(713.9) Remote ischemic preconditioning promotes cardioprotection through a central nervous system dependent mechanism

Poster Board Number: E53

Ashline Paul Manoucheca Amilcar (National Institute of Cardiology Ignacio Chávez), Lorena Rosas-Martínez (National Institute of Cardiology Ignacio Chávez), Juan Carlos Torres-Narváez (National Institute of Cardiology Ignacio Chávez), Araceli Sánchez-López (Center for Research and Advanced Studies of the National Polytechnic Institute), Luz Graciela Cervantes-Pérez (National Institute of Cardiology Ignacio Chávez), David Centurión (Center for Research and Advanced Studies of the National Polytechnic Institute), Alicia Sánchez-Mendoza (National Institute of Cardiology Ignacio Chávez)

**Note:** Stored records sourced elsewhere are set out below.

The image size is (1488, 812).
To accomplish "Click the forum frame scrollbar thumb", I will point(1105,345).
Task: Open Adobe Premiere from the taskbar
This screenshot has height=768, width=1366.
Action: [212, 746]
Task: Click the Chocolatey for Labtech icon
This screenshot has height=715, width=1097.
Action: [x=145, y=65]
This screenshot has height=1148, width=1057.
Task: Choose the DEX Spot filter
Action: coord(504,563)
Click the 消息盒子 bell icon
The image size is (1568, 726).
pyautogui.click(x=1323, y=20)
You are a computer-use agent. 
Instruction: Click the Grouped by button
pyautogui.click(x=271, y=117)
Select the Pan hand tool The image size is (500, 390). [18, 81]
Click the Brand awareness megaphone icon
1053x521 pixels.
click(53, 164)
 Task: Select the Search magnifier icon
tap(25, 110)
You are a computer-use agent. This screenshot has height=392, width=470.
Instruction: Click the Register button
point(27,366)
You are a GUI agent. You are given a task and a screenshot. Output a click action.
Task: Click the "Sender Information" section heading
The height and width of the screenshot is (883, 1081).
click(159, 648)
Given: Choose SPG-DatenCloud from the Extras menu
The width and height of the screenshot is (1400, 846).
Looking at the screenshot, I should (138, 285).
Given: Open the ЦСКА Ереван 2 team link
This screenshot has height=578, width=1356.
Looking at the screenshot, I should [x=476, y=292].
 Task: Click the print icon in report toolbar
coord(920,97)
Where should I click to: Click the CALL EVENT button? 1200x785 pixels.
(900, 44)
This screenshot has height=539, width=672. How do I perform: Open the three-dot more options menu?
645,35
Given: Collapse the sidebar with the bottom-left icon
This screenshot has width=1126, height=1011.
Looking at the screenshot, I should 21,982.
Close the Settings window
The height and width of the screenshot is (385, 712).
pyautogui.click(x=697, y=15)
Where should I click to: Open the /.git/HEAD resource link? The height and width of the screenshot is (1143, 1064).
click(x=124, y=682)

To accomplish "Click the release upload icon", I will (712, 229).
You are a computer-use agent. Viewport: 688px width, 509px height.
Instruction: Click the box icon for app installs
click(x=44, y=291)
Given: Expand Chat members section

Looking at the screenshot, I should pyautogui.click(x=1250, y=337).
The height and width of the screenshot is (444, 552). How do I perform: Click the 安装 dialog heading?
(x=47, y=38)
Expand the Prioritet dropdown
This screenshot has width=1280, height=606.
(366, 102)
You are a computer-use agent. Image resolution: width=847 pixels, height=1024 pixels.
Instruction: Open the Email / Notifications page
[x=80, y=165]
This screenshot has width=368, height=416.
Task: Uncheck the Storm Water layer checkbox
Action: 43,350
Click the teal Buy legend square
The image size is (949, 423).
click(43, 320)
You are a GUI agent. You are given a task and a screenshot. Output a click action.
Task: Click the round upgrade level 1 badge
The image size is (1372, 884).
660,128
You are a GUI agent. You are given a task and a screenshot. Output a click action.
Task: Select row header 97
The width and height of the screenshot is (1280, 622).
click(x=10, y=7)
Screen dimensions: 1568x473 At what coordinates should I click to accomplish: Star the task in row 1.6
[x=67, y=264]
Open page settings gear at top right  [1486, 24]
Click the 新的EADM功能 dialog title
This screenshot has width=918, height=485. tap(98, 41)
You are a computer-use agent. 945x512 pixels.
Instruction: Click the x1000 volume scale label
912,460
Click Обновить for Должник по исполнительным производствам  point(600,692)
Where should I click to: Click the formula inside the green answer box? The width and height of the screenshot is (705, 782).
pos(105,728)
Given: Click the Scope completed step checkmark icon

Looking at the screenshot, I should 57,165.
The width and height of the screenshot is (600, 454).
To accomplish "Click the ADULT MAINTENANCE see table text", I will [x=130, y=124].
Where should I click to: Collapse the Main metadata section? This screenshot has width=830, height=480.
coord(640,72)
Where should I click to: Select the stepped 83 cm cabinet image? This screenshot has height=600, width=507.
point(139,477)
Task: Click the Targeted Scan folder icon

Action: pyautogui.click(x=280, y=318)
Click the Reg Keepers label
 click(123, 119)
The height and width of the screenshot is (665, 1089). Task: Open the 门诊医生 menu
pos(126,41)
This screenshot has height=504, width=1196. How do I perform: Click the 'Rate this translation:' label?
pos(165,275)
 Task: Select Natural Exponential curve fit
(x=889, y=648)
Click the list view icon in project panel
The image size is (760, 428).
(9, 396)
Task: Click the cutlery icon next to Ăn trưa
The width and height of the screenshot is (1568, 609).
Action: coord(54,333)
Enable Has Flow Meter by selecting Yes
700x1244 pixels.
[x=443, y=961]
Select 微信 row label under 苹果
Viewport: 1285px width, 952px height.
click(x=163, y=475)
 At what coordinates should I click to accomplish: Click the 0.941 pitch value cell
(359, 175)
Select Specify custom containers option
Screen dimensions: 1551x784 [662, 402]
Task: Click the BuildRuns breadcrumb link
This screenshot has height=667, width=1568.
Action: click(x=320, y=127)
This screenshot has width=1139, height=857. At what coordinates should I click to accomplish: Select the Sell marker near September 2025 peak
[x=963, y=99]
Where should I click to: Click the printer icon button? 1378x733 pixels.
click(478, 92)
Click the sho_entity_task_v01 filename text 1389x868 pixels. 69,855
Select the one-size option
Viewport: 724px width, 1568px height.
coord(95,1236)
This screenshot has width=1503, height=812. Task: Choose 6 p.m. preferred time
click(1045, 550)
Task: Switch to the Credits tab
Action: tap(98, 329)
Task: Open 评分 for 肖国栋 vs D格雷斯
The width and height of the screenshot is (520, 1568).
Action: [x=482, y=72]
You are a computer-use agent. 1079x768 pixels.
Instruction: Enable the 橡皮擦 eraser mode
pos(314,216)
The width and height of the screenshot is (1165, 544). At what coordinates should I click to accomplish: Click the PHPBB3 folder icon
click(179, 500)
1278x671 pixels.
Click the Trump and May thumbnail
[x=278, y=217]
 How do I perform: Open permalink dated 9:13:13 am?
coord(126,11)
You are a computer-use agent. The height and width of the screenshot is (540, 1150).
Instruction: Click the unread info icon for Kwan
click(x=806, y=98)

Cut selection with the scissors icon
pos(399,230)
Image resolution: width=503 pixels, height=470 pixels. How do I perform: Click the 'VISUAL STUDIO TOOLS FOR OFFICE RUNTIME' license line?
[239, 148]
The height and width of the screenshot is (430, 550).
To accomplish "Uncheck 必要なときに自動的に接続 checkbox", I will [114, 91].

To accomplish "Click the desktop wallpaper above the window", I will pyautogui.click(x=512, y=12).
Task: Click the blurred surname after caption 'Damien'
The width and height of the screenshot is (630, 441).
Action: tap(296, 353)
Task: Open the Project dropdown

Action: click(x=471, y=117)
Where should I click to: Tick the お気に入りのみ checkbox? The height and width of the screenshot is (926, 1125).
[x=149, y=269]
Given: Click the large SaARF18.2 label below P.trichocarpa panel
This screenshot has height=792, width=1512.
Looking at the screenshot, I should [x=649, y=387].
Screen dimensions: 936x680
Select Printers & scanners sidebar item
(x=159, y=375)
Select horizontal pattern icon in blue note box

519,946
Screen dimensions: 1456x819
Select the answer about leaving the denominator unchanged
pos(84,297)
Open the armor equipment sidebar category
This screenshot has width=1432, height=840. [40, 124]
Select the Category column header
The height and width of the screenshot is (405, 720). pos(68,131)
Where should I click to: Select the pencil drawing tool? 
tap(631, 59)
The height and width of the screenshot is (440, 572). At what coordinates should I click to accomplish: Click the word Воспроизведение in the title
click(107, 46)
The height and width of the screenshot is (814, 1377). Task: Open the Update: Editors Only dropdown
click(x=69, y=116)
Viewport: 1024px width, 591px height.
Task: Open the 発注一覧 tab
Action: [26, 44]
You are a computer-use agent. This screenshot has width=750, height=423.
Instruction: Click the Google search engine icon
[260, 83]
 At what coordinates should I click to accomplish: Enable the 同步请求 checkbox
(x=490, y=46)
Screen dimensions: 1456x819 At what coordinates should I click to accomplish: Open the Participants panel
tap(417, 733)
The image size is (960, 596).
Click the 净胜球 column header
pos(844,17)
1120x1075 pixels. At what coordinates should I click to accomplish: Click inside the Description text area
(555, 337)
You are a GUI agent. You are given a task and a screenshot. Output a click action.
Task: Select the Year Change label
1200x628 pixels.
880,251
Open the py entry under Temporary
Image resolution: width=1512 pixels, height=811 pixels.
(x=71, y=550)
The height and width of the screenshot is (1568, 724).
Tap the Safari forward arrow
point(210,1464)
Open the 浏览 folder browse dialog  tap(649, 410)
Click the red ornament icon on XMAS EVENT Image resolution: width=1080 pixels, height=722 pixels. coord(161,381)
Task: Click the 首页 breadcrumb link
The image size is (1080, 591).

Remote ischemic preconditioning (rIPC) is the phenomenon of brief periods of ischemia and reperfusion applied to a distant organ promote cardioprotection against a subsequent ischemia/reperfusion injury (I/R). Although a neurohumoral hypothesis has been proposed, the cardioprotective mechanisms of rIPC have not been fully elucidated. We investigated whether rIPC could induce cardioprotection in a pithed Wistar rat model hypothesizing that the absence of central nervous system (CNS) structures would prevent its cardioprotective effect. rIPC protocol consisting of 3 cycles of 4 minutes of ischemia and 4 minutes of reperfusion was applied to the left posterior extremity of male Wistar rats. I/R was induced surgically by left coronary descending artery ligation for 30 minutes followed by 2h of reperfusion. Isolated rat hearts were perfused in a Langendorff system to measure coronary vascular resistance (CVR). Finally, the infarct size was evaluated by Evans blue and triphenyltetrazolium staining. rIPC reduced the infarct size of the ischemic hearts; however, this effect was abolished in pithed rats. rIPC also prevented the rise of CVR of ischemic hearts while there was no difference compared to pithed rats. We concluded that rIPC reduces the infarct size of hearts during I/R preserving the coronary artery tone through a CNS-dependent mechanism.